» **EXERCISE REQUIREMENTS**:
In the cephalopod gills text below, how many pairs of gills does Nautilus have?

Complete

Cephalopod Gills

Richard E. Young and Michael Vecchione

Introduction

Gills provide the primary mechanism for respiratory gas exchange in cephalopods as well as a major means of eliminating nitrogenous (ammonia) wastes. Blood is moved through the gills with the aid of the branchial hearts, contractile blood vessels and muscular movements of the gills. Oxygenated blood leaving the gills passes to the muscular ventrical (systemic heart) and is then dispersed via the arterial system to the rest of the animal.

Gill morphology

The gills of Nautilus are distinctive (in addition to having two rather than just one pair of gills) in that the gills lie free in the mantle cavity being attached only at their origin. The gills of coleoids are attached, for varying lengths along one side to the body wall. The general orientation of the gills varies greatly among taxa. For convience we will call the free outer surface of the gill which generally bears the primary efferent vessel, the "top" and the side that is usually attached to the body wall, the "bottom."

The gill has a series of alternating primary lamellae that extend laterally from the gill axis and which form the inner (i. e., medial) and outer (i. e., lateral) demibranchs. The basic structure of the lamellae is similar among the nautiloids and decapodiforms and differs greatly in the octopodiforms.

» **DATA SHOWN**:
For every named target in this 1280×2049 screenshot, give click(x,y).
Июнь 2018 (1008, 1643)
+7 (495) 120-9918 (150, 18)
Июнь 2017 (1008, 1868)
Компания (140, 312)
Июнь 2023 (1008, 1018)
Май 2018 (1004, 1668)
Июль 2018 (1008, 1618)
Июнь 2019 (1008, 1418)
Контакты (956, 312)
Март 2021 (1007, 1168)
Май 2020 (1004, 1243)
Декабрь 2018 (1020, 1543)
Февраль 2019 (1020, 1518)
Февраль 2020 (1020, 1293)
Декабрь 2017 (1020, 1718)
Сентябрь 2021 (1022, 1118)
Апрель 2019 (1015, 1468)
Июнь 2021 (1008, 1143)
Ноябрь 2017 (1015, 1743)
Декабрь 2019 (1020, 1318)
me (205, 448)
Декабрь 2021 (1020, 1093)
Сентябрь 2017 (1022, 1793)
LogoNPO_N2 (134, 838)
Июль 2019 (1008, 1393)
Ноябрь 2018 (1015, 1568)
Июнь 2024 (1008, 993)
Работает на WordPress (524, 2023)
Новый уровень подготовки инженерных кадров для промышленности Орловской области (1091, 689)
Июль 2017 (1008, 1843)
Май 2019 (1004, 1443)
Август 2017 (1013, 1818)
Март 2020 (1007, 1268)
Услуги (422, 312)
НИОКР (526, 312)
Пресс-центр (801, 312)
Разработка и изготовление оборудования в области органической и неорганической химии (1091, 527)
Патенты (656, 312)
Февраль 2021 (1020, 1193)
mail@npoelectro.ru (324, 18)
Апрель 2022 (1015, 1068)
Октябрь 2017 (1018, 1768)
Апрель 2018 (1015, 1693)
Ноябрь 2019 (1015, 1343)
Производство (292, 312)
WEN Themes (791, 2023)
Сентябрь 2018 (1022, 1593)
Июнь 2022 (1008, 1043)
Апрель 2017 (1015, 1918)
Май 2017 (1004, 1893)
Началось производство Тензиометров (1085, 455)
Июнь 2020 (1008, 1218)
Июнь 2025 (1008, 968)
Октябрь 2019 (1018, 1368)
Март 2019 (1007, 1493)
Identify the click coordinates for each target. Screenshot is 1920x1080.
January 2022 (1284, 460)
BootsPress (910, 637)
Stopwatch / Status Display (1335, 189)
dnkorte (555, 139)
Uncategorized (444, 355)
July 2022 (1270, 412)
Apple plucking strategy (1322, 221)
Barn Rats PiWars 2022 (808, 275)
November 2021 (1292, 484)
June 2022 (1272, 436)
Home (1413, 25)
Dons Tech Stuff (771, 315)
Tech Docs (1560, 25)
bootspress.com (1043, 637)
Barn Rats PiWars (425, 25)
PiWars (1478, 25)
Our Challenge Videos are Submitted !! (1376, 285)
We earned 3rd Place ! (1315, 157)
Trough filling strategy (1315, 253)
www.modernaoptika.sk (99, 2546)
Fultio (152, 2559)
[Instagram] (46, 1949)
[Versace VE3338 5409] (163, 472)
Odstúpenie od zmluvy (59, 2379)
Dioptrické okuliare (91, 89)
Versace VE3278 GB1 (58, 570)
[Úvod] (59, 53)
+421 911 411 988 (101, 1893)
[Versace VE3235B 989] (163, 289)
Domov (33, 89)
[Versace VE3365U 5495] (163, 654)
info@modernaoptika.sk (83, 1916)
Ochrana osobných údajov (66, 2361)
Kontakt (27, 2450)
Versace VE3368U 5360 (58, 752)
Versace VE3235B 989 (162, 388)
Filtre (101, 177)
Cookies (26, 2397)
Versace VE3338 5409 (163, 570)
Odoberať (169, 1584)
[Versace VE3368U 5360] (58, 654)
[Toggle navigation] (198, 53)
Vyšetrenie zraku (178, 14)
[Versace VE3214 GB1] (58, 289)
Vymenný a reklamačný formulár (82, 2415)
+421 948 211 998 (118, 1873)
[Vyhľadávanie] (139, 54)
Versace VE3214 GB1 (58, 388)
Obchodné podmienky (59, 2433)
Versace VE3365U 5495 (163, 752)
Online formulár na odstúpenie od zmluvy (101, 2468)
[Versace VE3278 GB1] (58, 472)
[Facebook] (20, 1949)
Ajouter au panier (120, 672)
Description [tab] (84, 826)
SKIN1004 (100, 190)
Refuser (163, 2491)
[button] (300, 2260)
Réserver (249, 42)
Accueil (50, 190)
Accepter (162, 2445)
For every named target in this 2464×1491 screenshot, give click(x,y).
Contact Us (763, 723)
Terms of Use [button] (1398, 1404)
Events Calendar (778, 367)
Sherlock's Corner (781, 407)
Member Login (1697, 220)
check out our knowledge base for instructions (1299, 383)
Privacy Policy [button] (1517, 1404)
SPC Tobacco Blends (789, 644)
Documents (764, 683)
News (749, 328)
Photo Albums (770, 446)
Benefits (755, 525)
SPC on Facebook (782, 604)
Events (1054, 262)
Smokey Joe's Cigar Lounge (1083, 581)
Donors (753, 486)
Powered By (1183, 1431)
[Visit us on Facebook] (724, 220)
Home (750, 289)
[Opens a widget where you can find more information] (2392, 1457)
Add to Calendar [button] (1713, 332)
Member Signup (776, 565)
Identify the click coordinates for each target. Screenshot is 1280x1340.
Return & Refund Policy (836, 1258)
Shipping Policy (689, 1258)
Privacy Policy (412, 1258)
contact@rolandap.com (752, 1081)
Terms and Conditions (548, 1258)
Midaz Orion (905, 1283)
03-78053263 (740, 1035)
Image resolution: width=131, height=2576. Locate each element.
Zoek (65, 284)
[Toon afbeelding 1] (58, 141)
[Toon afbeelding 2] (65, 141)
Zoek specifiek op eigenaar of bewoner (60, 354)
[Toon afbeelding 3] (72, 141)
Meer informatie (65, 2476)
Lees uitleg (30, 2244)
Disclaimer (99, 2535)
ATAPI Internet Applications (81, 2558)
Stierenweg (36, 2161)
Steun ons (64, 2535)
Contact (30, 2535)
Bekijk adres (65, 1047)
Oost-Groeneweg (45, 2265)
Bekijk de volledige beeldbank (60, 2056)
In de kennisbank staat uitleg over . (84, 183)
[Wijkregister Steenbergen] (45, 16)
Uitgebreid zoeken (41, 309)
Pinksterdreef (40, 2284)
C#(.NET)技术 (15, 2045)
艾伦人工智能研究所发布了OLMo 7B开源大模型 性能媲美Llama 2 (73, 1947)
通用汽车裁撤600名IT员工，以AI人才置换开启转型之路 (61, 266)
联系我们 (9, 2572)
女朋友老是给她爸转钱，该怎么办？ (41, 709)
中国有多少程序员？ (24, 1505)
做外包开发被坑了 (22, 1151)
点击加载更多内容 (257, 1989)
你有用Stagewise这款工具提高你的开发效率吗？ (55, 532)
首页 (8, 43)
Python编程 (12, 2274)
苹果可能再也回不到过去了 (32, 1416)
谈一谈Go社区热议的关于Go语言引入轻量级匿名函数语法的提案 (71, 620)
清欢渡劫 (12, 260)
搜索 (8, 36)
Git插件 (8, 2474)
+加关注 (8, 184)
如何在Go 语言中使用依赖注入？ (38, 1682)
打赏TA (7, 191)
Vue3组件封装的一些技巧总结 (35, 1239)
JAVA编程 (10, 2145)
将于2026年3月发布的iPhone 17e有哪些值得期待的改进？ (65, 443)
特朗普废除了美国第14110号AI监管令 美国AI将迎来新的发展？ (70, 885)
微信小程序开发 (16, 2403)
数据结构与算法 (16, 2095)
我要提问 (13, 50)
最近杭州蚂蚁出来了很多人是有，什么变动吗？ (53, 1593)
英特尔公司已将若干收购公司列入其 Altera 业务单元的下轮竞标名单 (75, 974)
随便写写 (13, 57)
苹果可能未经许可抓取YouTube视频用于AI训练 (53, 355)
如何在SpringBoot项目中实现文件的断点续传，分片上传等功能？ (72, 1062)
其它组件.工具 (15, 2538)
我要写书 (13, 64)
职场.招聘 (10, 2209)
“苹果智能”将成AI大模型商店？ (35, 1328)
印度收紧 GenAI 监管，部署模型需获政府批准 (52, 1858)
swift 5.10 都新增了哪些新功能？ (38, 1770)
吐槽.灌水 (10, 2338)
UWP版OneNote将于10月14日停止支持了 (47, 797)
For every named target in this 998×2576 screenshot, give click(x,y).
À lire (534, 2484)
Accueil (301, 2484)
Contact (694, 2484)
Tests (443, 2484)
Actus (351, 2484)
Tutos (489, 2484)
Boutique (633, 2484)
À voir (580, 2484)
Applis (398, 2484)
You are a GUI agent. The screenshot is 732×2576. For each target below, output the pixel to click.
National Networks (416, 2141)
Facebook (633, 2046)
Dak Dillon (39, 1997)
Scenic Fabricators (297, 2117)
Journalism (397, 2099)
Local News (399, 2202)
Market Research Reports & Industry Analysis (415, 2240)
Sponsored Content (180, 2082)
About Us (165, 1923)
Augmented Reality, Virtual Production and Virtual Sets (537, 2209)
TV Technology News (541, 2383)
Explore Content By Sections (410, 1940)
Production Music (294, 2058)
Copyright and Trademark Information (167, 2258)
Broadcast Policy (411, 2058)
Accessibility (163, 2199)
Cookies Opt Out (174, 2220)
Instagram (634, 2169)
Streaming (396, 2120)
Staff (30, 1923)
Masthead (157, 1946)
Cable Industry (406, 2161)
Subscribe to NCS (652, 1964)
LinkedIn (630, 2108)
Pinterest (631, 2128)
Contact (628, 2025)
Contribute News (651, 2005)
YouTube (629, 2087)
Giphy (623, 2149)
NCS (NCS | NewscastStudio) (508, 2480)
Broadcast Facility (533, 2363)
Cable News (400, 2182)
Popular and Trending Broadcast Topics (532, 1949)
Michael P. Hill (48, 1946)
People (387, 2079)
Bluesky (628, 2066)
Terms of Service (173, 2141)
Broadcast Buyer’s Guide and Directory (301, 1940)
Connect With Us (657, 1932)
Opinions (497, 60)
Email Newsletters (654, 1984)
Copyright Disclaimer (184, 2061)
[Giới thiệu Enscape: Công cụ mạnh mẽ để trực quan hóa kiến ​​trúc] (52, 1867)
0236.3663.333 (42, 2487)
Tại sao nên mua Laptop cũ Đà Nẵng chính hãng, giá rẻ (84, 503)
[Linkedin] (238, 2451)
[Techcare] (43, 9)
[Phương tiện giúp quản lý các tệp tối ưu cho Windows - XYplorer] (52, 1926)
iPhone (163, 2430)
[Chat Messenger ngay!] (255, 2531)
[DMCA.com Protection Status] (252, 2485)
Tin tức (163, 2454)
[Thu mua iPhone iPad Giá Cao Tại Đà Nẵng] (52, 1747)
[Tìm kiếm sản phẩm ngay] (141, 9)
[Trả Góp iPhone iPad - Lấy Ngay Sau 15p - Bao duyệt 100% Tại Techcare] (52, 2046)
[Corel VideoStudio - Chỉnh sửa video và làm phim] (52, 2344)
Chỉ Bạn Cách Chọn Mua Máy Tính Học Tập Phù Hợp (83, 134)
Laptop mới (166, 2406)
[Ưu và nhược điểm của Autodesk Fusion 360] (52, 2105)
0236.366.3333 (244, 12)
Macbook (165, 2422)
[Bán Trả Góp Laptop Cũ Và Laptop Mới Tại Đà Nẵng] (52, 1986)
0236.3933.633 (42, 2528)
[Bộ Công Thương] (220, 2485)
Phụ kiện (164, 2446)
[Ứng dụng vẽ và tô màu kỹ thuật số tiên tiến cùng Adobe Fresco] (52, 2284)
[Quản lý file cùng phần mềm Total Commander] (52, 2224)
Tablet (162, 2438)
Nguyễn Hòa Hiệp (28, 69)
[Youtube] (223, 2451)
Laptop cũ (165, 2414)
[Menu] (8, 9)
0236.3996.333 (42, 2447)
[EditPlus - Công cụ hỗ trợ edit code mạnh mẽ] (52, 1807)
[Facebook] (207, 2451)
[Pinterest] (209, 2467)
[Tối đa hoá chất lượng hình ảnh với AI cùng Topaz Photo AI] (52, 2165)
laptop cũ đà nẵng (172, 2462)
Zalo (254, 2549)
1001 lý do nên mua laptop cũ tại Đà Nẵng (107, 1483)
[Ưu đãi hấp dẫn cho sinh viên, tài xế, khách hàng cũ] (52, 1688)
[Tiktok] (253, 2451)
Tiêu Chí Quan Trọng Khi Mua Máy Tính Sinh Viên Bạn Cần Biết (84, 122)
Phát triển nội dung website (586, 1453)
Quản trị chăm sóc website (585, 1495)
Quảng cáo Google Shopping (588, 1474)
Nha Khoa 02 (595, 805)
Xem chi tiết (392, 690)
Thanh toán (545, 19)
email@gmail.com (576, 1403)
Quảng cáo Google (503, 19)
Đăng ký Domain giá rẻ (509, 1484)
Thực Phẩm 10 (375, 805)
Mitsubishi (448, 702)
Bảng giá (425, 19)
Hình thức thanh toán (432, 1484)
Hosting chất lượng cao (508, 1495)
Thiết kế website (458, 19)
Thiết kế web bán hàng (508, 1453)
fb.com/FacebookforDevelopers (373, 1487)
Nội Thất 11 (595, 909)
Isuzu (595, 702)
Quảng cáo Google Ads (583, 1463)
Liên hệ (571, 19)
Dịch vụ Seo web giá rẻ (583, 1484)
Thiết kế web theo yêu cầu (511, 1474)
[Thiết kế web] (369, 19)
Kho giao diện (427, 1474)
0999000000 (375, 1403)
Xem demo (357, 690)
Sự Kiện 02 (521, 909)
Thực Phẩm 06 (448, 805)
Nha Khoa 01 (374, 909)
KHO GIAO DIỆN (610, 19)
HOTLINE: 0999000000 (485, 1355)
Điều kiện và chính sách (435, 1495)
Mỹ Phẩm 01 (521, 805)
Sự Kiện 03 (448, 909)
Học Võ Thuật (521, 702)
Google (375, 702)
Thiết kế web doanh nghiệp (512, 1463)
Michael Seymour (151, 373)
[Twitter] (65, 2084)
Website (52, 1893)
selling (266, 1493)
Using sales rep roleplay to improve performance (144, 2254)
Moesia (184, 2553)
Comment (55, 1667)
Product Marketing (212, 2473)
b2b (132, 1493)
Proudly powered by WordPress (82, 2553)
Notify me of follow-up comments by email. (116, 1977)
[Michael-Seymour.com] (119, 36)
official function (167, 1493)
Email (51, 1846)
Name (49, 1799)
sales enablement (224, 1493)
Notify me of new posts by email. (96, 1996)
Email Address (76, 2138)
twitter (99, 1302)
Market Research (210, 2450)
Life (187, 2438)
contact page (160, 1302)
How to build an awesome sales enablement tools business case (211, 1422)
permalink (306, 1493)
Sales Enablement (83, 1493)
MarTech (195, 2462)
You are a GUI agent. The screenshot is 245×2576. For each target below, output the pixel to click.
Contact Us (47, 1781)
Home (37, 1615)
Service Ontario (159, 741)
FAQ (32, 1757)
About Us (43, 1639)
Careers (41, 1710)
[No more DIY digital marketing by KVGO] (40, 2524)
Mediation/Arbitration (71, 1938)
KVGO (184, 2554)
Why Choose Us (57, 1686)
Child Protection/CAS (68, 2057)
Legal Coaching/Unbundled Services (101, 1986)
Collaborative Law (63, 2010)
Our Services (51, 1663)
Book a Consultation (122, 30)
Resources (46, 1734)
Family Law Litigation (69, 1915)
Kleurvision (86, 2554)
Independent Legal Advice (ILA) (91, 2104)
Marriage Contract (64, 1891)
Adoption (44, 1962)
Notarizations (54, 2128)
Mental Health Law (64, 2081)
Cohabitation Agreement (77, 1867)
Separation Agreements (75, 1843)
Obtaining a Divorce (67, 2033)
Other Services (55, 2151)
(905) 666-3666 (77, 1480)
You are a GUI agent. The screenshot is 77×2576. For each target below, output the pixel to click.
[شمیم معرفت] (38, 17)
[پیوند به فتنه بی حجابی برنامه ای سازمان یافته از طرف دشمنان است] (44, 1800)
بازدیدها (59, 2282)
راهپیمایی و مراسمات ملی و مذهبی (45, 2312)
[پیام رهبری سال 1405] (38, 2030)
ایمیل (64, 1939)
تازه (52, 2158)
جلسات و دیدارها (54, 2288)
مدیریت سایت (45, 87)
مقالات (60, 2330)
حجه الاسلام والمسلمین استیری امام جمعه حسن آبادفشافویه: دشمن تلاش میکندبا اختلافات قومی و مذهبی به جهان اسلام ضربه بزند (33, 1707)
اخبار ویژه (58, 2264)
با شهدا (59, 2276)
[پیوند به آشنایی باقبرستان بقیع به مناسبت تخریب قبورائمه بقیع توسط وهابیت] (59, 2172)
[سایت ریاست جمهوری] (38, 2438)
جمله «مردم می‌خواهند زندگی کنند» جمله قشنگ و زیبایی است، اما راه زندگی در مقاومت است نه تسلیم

» **WRITTEN SOLUTION**:
Two pairs.